[Passage to read]
╭──
Dr Ashwani Mahajan
On April 5th, 2016, Reserve Bank of India (RBI) announced its first Monetary Policy Review for the financial year 2016-17. Though, continuing the trend of reducing interest rates, Repo Rate (interest rate at which banks borrow from RBI) has been reduced from 6.75 percent to 6.50 percent, Cash Reserve Ratio (CRR) has been kept intact at 4.0 percent. Although using some other measures, like reduction in marginal standing facility (MSF) rate by 75 basis points to 7 per cent, RBI has tried to improve liquidity in the economy, market which had expected a much bigger reduction in interest rates showed its displeasure by sharp decline in the share prices. It is notable that market experts believed that Repo rate would be brought down by at least half percent. It may be noted that after 2010, RBI started increasing interest rates due to high rate of inflation. ‘Repo rate’, which was only 5 percent in 2010 increased to 8.5 percent by 2012. Later on RBI started reducing the policy rate and now it stands at 6.5 percent. Never the less RBI has been moving cautiously and actually followed ‘wait and watch’ principle. It seems that RBI is still not confident about stability of prices and high growth trajectory in the near future.
Unfounded Apprehensions of RBI and Rating Agencies
It seems that RBI is apprehending a fresh spurt of inflation due to implementation of 7th Pay Commission and One Rank One Pension (OROP) principle, apart from monsoon uncertainties. Rating agencies like ‘Moody’s’ are also airing the similar concerns apart from fearing depreciation of rupee. However, their apprehensions seem to be unfounded for more than one reason. Firstly, after a long time, weather forecasters are seemingly in consensus, that this year monsoon would be normal and India is likely to witness bumper crop. Secondly, rupee has been improving consistently in the ‘last more than one month, primarily due to consistently improving condition in balance of payment deficit on current account (CAD) and also persistent surplus in balance of payment on capital account. There does not seem to be any reason for commodity prices to move upward in near future.
As per the Chief Economic Advisor, Arvind Subramanium, India’s economy has been passing through deep deflationary situation. Though growth is picking up, wholesale prices of commodities including metals and crude have been coming down. An important indicator of inflation, called GDP deflator is clearly indicating at deflationary situation, due to which, GDP growth in monetary terms is slower than real GDP growth. This situation is though rare, causes not only shortfall in revenue, even incentive to increase production also gets adversely affected.
Situation is no different is other parts of the globe. To deal with the problem of slowdown, USA, European nations, Japan and many other countries have reduced their interest rates to near zero level. USA has been following a most unconventional monetary policy in the name and style of ‘quantitative easing’. Today, when, retail inflation is less than 5 per cent and wholesale inflation is in negative zone for nearly 15 months; there is almost certainty about normal monsoon with GDP growth expected to be nearly 8 percent, with hardly any danger to the stability of rupee, RBI could have easily gone for improving the liquidity position in the country, satisfying the thirst of the market and bring improvement in the market.
╰──
[Record excerpts]
╭──
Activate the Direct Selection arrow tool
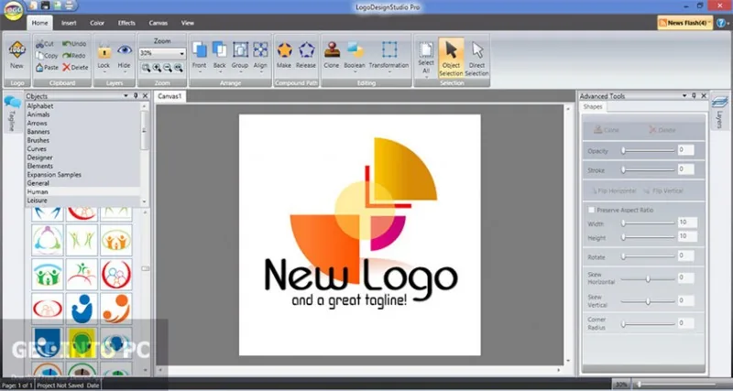Image resolution: width=733 pixels, height=391 pixels. (x=477, y=49)
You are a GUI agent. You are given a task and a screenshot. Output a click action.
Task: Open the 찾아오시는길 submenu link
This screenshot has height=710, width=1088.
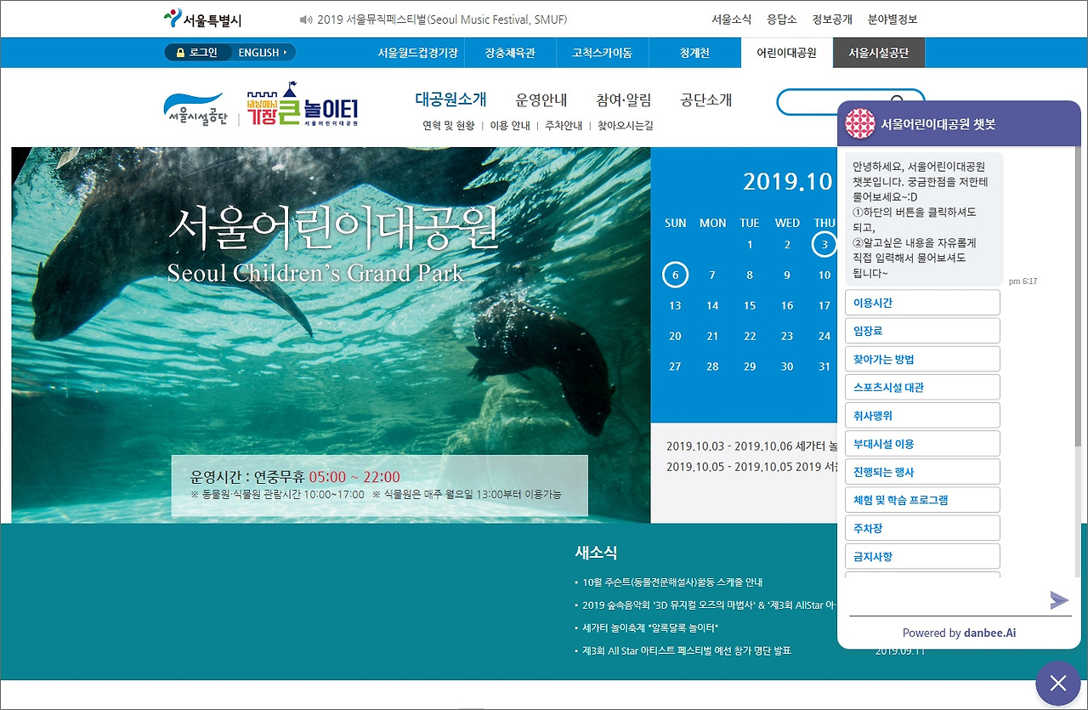point(625,126)
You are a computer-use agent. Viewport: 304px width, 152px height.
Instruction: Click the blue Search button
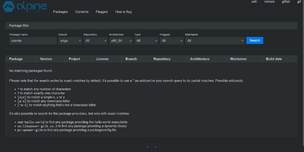click(x=255, y=40)
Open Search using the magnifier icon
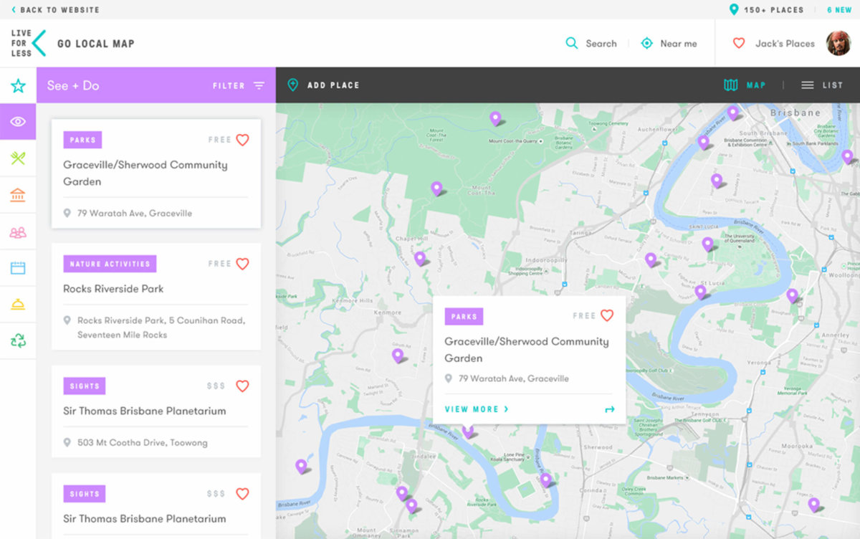Image resolution: width=860 pixels, height=539 pixels. pyautogui.click(x=572, y=43)
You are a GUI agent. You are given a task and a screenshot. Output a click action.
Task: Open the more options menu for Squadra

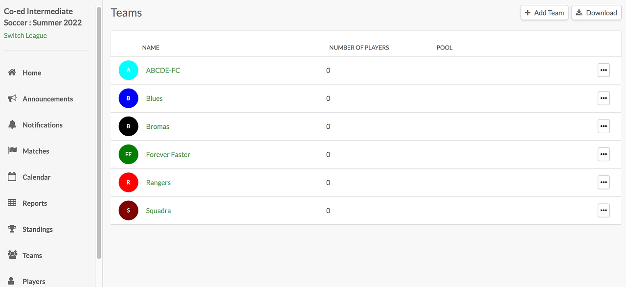point(604,211)
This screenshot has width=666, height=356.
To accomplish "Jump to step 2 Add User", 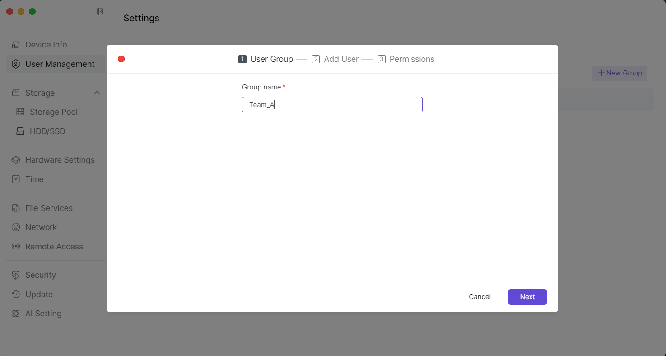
╰──
Condense the paragraph of the article on the RBI's monetary policy review that begins "As per the Chief Economic Advisor" into a short bulleted list that keeps its main facts.

- According to Chief Economic Advisor Arvind Subramanium, India's economy is going through a deep deflationary situation.
- Growth is picking up, but wholesale prices of commodities, including metals and crude, have been falling.
- The GDP deflator, an important inflation indicator, points clearly to deflation, so GDP growth in monetary terms is slower than real GDP growth.
- This rare situation causes a shortfall in revenue and also weakens the incentive to increase production.